I'm trying to optimize my CUDA programm by using the Parallel Nsight 2.1 edition for VS 2010.

My program runs on a Windows 7 (32 bit) machine with a GTX 480 board. I have installed the CUDA 4.1 32 bit toolkit and the 301.32 driver.

One cycle in the program consits of a copy of host data to the device, execution of the kernels and copy of the results from the device to the host.

As you can see in the picture of the profiler results below, the kernels run in four different streams. The kernel in each stream rely on the data copied to the device in 'Stream 2'. That's why the asyncMemcpy is synchronized with the CPU before launch of the Kernels in the different streams.

enter image description here

What irritates me in the picture is the big gap between the end of the first kernel launch (at 10.5778679285) and the beginning of the kernel execution (at 10.5781500). It takes around 300 us to launch the kernel which is a huge overhead in a processing cycle of less than 1 ms.

Furthermore there is no overlapping of kernel execution and the data copy of the results back to the host, which increases the overhead even more.

Are there any obvious reasons for this behavior?

1

1 Answers

6
votes

There are three issues that I can tell by the trace.

  1. Nsight CUDA Analysis adds about 1 µs per API call. You have both CUDA runtime and CUDA Driver API trace enabled. If you were to disable CUDA runtime trace I would guess that you would reduce the width by 50 µs.

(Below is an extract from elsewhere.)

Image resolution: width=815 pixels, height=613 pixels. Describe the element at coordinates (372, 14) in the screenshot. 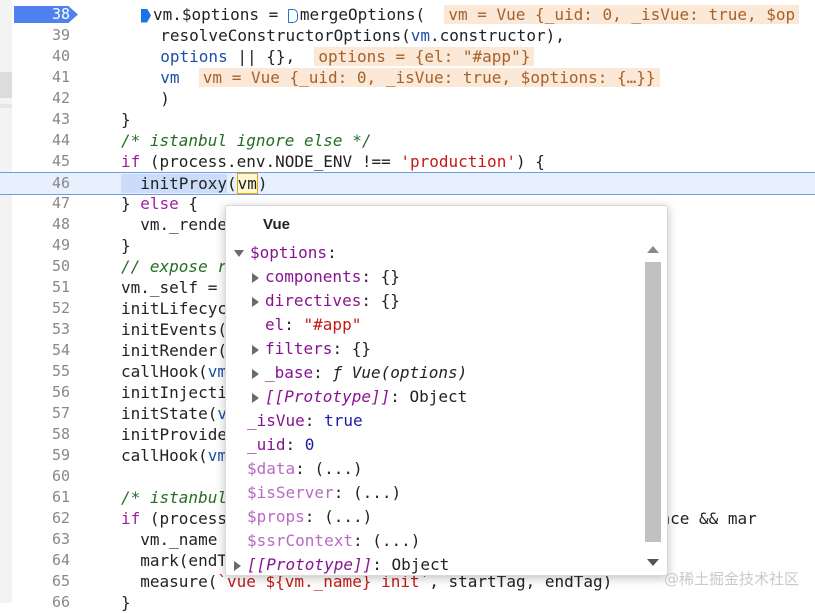

I see `code-token: mergeOptions(` at that location.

  2. Since you are on GTX 480 on Windows 7 you are executing on the WDDM driver model. On WDDM the driver must make a kernel call to submit work which introduces a lot of overhead. To avoid reduce this overhead the CUDA driver buffers requests in an internal SW queue and sends the requests to the driver when the queue is full you it is flushed by a synchronize call. It is possible tu use cudaEventQuery to force the driver to flush the work but this can have other performance implications.

  3. It appears you are submitting your work to streams in a depth first manner. On compute capability 2.x and 3.0 devices you will have better results if you submit to streams in a breadth first manner. In your case you may see overlap between your kernels.

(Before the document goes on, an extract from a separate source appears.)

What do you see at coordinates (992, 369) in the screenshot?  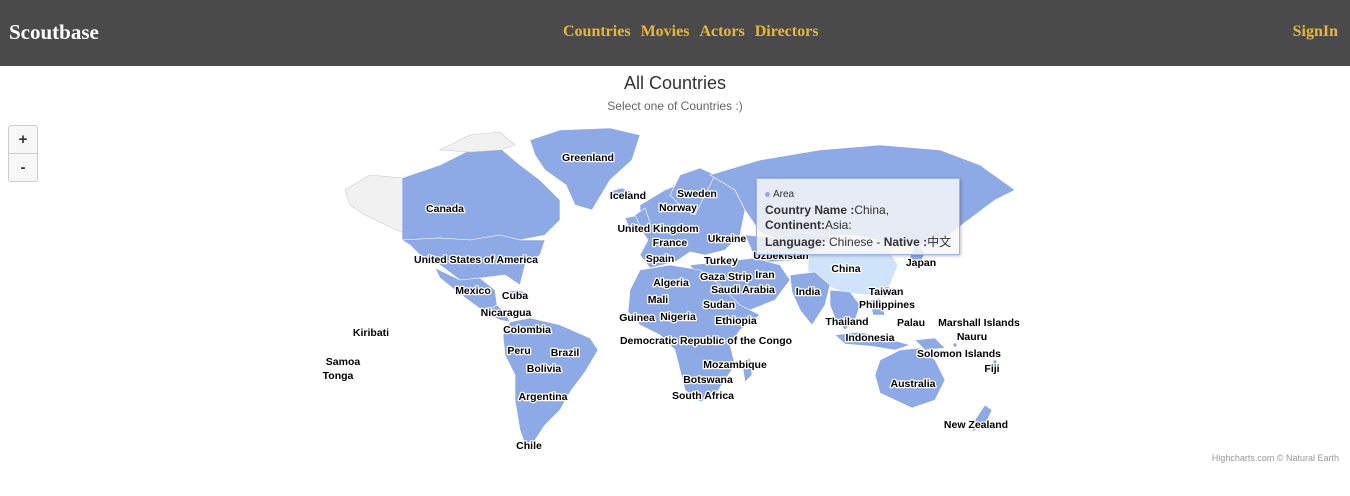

The timeline screenshot does not provide sufficient information for me to determine why the memory copies are starting after completion of all of the kernels. Given the API call pattern I you should be able to see transfers starting after each streams completes its launch.

If you are waiting on all streams to complete it is likely faster to do a cudaDeviceSynchronize than 4 cudaStreamSynchronize calls.

The next version of Nsight will have additional features to help understand the SW queuing and the submission of work to the compute engine and the memory copy engine.